In a similar vein, The British Are Coming indirectly challenges our collective take on the American Revolution; previously shaped by patriotic celebrations of an enlightened age when oppressed underdogs, armed with the noble sentiments of human liberty and equality, overcame a superior force through grit, determination, and great suffering endured on the battlefield and while hunkered down through long, desperate winters. During these celebrations, the brutality of war itself is almost an afterthought.

Quite often missing from the nation’s founding narrative, now largely corrected by Atkinson, have been the personal animosities, the wavering loyalties, and the very real likelihood that, had the outcome not favored the American side, our remembrance would probably resemble those attributed to other, less heralded moments of widespread deprivation and atrocity. Most relevant may be Atkinson’s visceral portrayal of the violence which begs the reader to question the enduring human tendency to settle disagreements over boundary and identity with such great barbarity.

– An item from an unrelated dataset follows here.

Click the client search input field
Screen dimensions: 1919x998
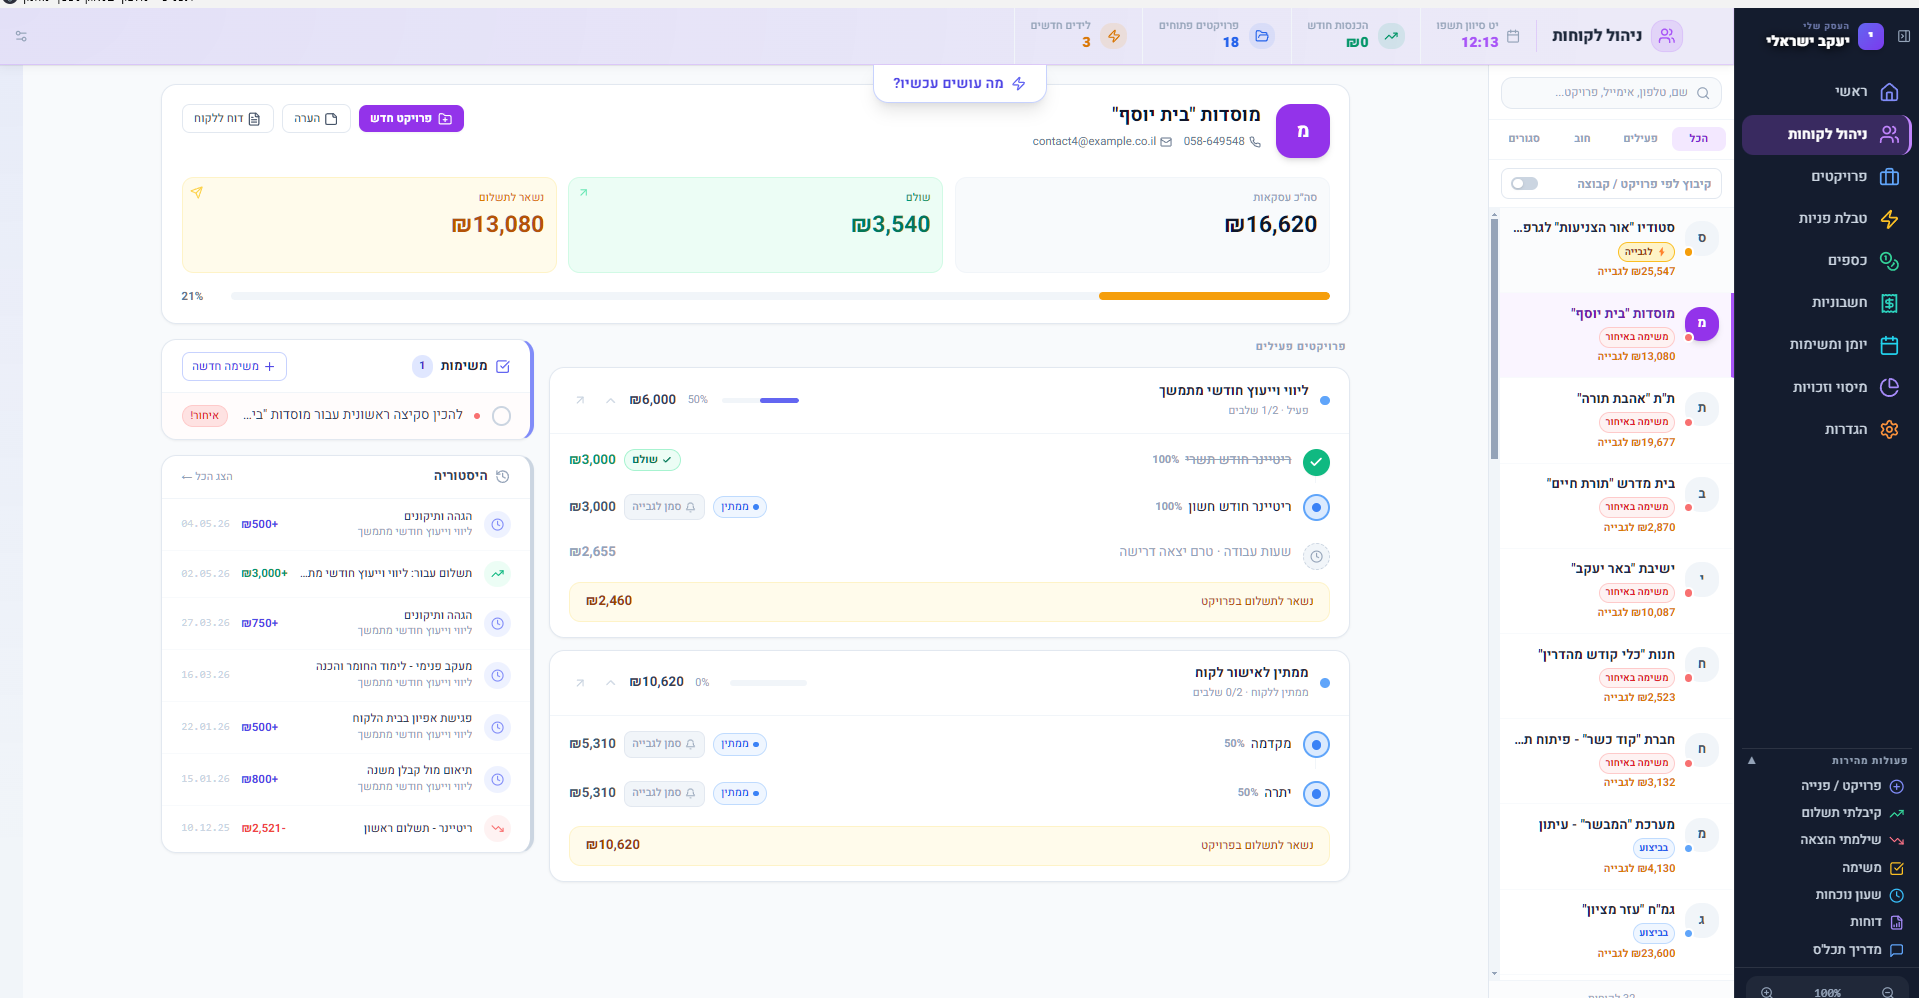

Modern depictions of war in the twenty-first century in our histories and our entertainments no longer hold much back. War is, and always has been a contest that pits against one another opposing masses of humanity determined to inflict as much physical pain and suffering as they can muster.

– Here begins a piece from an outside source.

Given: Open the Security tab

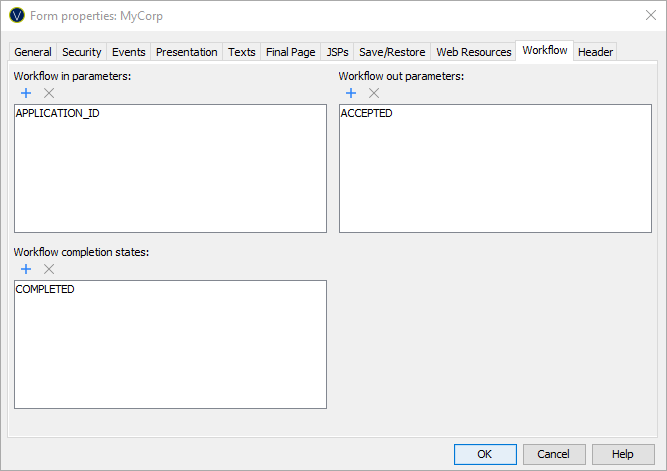Looking at the screenshot, I should 82,52.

The upside is that war has been brought so intimately into our lives over the last several decades that many of us are no longer willing to accept flimsy arguments made on behalf of the next military intervention. War may sometimes be necessary, although it seems we should be making some progress to figure out why this is so. Until that happens, any decisions made regarding its deployment are better served when the people understand exactly what it means to engage in it.

This type of thinking is rarely on display when the fireworks are booming overhead. And, even as The British Are Coming confirms that we have every reason to rejoice in our liberty, it offers new insights about what it means to defend it. It is not the anti-war book that Slaughterhouse-Five is yet. Both confront the hypocrisy that there is virtue to be found when human beings are destroying one another.

Atkinson’s rendering of the American Revolution sets the record a bit straighter and I eagerly await Volume Two. I will read it with Vonnegut in mind because, a half-century ago, he attempted, through the eyes of a soldier, to teach us all that, no matter the alleged nobility and purpose behind it, war, then and now, violates the very essence of the human experience.